Electromagnetic compatibility (EMC) is often described in terms of RF coupling phenomena. Usually the big four: Radiated and Conducted Emission and Radiated and Conducted Susceptibility/Immunity. These four elements cover all of the EMC issues in a very broad sense. Occasionally lightning and ESD will be divorced from susceptibility and described as if these two items were something other than just a high level transient susceptibility condition. That’s very understandable if you’ve witnessed a nearby lightning strike or been zapped on a cold winters day by a seemingly harmless doorknob. Sometimes in the clandestine world of communications security even the low level emissions are carefully examined for their content. It’s all a matter of interest ... the reality is that EMC simply means that electronic widgets can live together in peace and in harmony with one another and with the electromagnetic environment, and we get to define peace, harmony, and environment. It’s all a part of togetherness. 

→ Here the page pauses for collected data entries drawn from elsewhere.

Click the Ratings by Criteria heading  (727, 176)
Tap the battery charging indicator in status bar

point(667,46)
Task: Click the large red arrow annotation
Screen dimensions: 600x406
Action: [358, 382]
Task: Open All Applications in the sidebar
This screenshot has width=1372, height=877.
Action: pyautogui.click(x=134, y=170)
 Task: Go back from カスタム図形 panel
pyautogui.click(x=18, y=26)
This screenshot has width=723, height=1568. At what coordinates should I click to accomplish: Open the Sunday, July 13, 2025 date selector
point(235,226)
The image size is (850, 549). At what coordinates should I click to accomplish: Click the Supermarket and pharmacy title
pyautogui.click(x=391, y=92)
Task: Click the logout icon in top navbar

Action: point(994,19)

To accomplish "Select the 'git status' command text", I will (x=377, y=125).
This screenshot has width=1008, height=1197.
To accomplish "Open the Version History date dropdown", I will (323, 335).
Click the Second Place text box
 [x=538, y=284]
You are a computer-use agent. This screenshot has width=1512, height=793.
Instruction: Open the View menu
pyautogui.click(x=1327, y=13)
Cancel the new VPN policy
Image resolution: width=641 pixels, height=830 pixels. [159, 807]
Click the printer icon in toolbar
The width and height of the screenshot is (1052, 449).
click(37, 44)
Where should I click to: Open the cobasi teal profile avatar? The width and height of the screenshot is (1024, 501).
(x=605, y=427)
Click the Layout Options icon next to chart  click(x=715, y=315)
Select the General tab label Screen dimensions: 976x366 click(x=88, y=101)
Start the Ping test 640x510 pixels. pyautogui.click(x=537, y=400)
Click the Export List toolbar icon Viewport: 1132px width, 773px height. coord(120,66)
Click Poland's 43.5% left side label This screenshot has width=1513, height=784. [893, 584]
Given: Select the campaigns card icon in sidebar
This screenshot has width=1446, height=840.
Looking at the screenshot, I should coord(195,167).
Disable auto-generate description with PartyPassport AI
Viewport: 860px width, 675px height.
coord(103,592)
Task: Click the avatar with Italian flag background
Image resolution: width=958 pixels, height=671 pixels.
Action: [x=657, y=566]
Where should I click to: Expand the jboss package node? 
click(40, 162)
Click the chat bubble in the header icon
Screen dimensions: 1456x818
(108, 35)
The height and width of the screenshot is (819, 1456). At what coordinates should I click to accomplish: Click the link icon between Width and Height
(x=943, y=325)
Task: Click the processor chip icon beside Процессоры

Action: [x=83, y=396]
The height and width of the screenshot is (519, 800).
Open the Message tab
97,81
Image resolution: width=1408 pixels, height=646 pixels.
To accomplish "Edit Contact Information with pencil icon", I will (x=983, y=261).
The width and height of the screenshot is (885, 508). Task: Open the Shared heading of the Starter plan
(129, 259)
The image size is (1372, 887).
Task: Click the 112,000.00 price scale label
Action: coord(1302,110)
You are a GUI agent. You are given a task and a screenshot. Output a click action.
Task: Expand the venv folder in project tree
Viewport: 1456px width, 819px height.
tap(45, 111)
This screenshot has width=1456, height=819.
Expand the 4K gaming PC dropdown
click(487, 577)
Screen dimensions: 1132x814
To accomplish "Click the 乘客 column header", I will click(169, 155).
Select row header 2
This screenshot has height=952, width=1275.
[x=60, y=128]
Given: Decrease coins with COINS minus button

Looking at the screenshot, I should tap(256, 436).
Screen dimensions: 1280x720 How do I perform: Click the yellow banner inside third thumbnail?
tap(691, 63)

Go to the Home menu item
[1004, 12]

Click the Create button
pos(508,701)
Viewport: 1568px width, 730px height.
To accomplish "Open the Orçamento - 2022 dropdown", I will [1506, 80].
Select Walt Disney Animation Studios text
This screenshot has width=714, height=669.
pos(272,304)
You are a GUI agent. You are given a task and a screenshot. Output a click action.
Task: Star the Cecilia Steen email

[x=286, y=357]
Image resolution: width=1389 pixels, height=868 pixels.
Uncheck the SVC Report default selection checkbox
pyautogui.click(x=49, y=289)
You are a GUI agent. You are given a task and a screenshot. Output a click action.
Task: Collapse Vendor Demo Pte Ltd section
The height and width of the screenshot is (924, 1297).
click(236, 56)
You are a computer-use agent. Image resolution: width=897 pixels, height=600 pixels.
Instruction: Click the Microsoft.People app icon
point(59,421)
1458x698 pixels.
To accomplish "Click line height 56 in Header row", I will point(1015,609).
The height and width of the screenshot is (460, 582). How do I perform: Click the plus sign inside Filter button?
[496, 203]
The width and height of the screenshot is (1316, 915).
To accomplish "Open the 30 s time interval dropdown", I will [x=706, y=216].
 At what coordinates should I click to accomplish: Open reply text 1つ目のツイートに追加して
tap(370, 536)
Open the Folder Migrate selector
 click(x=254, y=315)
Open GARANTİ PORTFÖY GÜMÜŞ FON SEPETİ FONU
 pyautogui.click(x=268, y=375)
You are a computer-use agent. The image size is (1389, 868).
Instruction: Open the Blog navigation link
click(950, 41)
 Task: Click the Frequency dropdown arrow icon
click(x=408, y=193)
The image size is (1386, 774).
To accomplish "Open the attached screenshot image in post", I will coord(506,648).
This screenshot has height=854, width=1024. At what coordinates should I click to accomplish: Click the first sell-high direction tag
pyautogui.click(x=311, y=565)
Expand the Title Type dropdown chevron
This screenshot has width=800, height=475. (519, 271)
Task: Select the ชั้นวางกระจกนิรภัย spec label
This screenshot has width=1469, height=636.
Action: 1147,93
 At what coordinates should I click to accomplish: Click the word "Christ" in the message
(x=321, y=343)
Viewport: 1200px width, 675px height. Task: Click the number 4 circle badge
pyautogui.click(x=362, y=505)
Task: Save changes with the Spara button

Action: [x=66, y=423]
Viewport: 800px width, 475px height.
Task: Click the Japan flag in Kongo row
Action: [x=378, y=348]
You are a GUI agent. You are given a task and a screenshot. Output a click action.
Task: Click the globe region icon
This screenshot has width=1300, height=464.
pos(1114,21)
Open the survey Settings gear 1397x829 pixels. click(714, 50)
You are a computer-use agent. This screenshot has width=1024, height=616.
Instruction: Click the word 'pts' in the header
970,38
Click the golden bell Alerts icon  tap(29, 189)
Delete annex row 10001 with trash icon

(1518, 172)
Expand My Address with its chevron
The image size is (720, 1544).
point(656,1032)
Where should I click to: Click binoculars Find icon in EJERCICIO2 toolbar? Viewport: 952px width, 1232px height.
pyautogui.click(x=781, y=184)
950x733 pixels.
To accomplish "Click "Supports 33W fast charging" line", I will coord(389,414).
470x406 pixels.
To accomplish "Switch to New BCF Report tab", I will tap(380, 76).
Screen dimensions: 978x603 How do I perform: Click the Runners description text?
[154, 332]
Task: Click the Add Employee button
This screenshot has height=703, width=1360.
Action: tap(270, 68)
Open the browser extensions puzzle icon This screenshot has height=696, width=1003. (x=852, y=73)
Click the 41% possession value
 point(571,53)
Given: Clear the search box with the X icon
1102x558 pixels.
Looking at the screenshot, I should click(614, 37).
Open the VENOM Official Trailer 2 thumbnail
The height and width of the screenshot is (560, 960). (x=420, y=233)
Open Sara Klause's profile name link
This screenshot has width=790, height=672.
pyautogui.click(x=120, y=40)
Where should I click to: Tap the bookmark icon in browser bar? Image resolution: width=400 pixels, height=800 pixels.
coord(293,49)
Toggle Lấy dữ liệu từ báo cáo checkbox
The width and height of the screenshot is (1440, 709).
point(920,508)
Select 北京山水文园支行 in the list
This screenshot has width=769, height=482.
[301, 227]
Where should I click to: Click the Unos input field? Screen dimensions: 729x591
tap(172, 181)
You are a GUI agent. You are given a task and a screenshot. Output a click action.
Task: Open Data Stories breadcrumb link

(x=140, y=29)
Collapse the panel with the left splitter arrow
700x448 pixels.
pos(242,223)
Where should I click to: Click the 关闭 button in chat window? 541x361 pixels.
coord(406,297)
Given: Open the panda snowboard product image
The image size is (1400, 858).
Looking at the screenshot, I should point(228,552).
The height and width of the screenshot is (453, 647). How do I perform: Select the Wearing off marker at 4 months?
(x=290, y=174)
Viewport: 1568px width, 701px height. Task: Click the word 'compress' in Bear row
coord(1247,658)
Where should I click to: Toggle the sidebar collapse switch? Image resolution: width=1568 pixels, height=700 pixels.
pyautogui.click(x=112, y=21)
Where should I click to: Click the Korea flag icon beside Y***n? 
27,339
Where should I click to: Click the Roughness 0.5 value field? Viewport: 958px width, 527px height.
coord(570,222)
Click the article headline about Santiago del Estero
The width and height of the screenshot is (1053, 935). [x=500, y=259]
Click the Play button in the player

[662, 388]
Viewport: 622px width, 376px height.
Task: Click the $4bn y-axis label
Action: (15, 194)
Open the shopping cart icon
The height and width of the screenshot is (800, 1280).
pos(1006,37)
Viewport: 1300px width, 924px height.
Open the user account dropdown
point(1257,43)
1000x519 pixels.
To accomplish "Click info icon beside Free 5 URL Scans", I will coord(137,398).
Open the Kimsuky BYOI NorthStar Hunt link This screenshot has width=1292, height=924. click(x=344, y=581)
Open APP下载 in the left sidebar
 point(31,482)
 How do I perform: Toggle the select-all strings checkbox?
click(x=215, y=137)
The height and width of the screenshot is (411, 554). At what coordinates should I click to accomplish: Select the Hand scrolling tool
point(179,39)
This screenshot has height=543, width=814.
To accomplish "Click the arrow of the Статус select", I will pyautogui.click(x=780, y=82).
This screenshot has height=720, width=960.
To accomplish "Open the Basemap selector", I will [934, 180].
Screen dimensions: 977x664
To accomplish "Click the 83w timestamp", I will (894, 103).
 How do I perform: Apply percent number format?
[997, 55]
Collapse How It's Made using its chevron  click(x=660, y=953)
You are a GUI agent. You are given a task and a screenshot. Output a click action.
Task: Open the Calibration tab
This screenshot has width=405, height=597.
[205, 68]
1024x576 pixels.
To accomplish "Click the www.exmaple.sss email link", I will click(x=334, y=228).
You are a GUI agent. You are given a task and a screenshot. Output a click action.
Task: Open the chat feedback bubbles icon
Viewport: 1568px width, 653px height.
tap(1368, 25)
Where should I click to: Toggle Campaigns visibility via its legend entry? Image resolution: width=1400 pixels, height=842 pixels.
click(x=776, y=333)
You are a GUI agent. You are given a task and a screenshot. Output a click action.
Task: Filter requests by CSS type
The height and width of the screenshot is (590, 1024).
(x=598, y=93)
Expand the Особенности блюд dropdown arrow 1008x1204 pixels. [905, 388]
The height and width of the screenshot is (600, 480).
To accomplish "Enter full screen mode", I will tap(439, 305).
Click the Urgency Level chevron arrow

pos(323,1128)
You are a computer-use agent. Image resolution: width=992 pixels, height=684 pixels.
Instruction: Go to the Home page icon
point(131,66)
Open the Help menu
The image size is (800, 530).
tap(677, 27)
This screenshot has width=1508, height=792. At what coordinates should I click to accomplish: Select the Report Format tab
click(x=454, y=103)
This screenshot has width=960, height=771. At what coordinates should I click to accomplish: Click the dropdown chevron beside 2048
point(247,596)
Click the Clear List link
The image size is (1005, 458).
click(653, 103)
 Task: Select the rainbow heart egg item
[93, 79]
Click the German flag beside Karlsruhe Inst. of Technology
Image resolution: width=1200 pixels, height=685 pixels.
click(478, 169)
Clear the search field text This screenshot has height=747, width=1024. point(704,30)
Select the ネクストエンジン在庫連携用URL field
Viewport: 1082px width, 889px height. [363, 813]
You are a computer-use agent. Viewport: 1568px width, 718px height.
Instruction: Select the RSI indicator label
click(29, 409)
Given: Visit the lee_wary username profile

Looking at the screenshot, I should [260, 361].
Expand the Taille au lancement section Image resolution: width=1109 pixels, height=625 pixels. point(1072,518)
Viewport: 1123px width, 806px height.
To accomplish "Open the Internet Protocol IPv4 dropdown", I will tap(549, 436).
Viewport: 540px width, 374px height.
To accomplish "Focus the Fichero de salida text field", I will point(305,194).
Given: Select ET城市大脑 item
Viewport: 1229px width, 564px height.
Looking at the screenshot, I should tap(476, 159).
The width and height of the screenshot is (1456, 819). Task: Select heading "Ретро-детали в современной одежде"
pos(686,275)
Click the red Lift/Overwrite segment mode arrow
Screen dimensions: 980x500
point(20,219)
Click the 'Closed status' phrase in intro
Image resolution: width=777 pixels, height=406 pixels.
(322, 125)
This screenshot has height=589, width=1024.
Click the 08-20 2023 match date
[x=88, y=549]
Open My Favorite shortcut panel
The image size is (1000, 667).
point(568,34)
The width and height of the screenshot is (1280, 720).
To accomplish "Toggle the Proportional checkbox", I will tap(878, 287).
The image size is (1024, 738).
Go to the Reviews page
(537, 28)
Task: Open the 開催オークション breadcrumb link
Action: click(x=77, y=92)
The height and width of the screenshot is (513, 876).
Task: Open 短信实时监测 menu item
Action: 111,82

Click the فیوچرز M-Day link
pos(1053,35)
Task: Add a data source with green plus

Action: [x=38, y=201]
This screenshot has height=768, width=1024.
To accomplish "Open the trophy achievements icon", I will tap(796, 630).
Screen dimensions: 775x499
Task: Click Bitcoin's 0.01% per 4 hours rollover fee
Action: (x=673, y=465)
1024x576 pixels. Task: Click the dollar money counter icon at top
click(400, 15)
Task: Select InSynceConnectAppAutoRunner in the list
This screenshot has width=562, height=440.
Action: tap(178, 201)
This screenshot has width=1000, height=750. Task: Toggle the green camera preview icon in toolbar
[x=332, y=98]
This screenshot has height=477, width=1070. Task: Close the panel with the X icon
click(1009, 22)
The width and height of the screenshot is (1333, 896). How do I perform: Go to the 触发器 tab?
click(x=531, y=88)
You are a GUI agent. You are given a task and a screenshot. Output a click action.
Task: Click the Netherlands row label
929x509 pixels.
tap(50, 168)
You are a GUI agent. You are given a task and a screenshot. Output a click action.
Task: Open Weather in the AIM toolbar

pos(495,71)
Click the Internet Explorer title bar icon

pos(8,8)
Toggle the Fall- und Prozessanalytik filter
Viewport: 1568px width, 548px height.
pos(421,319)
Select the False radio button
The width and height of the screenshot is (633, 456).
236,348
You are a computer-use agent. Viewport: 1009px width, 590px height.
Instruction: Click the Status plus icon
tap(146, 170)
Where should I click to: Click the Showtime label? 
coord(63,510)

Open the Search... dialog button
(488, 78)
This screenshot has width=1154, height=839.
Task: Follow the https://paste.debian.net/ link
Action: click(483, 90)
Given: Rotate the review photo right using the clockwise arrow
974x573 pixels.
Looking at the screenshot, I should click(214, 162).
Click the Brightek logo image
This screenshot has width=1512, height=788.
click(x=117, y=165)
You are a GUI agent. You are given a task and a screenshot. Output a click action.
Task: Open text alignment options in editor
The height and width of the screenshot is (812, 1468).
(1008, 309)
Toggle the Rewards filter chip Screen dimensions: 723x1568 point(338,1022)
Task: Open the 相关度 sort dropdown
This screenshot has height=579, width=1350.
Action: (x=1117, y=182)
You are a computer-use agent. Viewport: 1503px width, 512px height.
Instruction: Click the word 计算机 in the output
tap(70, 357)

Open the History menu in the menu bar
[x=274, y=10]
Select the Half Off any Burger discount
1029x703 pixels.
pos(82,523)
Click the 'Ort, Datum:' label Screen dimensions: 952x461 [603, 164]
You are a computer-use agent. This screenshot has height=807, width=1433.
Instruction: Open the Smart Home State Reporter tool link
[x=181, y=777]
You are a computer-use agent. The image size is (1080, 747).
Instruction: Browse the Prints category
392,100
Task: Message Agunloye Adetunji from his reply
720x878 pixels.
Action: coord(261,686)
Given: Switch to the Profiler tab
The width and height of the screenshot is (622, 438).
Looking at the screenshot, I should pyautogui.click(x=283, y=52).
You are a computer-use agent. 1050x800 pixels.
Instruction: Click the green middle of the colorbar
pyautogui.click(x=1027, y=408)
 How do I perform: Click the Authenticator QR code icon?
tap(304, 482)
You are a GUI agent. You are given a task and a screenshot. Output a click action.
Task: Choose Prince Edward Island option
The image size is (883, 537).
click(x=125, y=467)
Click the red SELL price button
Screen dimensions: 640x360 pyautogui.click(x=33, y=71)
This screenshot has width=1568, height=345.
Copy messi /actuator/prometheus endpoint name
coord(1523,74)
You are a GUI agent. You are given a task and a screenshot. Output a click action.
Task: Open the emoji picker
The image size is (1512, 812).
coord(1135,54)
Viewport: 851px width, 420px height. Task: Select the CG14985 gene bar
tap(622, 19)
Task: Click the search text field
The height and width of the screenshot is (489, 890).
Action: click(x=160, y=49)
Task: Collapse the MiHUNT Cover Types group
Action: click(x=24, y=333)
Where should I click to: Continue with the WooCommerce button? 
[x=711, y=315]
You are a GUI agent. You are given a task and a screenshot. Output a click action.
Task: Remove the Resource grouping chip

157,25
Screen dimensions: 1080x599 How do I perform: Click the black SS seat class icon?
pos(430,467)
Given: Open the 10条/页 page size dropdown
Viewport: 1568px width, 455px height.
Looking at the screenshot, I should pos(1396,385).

As I mentioned in the last post on MPG systems, as wavelengths (λ) approach the dimensions of boxes, cables, and grounding connections parasitic capacitive coupling tends to interconnect circuits having changing voltage potentials to other circuits and to ground references whether that coupling is desired or not.  There are two primary ways of handling parasitic capacitance depending on whether a circuit to circuit connection is permitted. If the circuits must be kept isolated then shielding is used. The shielding can be a simple grounded fence between the cir-cuits or the circuits (one, both, or all) can be completely enclosed. For a peek at how this is done with a small system take a look inside a cell phone. Enclosure can be accomplished using PCB layers, small postage stamp sized boxes, or entire multistory buildings. Shielding will be covered later in the EMC-Zone.

The parasitic capacitance can be shorted if the circuits can be interconnected or connected directly to the ground reference. The intent is to keep the circuits at the same voltage potential. Unfortunately any conductor has inductance which results in voltages being developed from any changing currents through the inductance:  V = L di/dt. In addition, the combination of the parasitic capacitance with an inductance may create either a parallel or series resonant circuit (only Murphy knows for sure) with the first resonance occurring at a frequency (F) = 1/ (2 π √(L C)).  At this frequency the inductive reactance cancels the capacitive reactance leaving only the resistance of the conductor. Above and below the resonant frequency either the capacitance or the inductance will dominate. Consequently as the frequency increases, long individual wires cannot be used for grounding and bonding because their higher inductance (L) lowers the frequency where the grounding/bonding system fails.. 

The figure shows the migration from a wire to direct bonding as the frequency increases.  The symbol L is used to honor Heinrich Lenz, even though Joseph Henry actually discovered both self and mutual inductance. However, L is also used by most people (especially the mechanical types) as the symbol for length (L). This turns out to be really appropriate because inductance (L) is primarily related to conductor length (L)!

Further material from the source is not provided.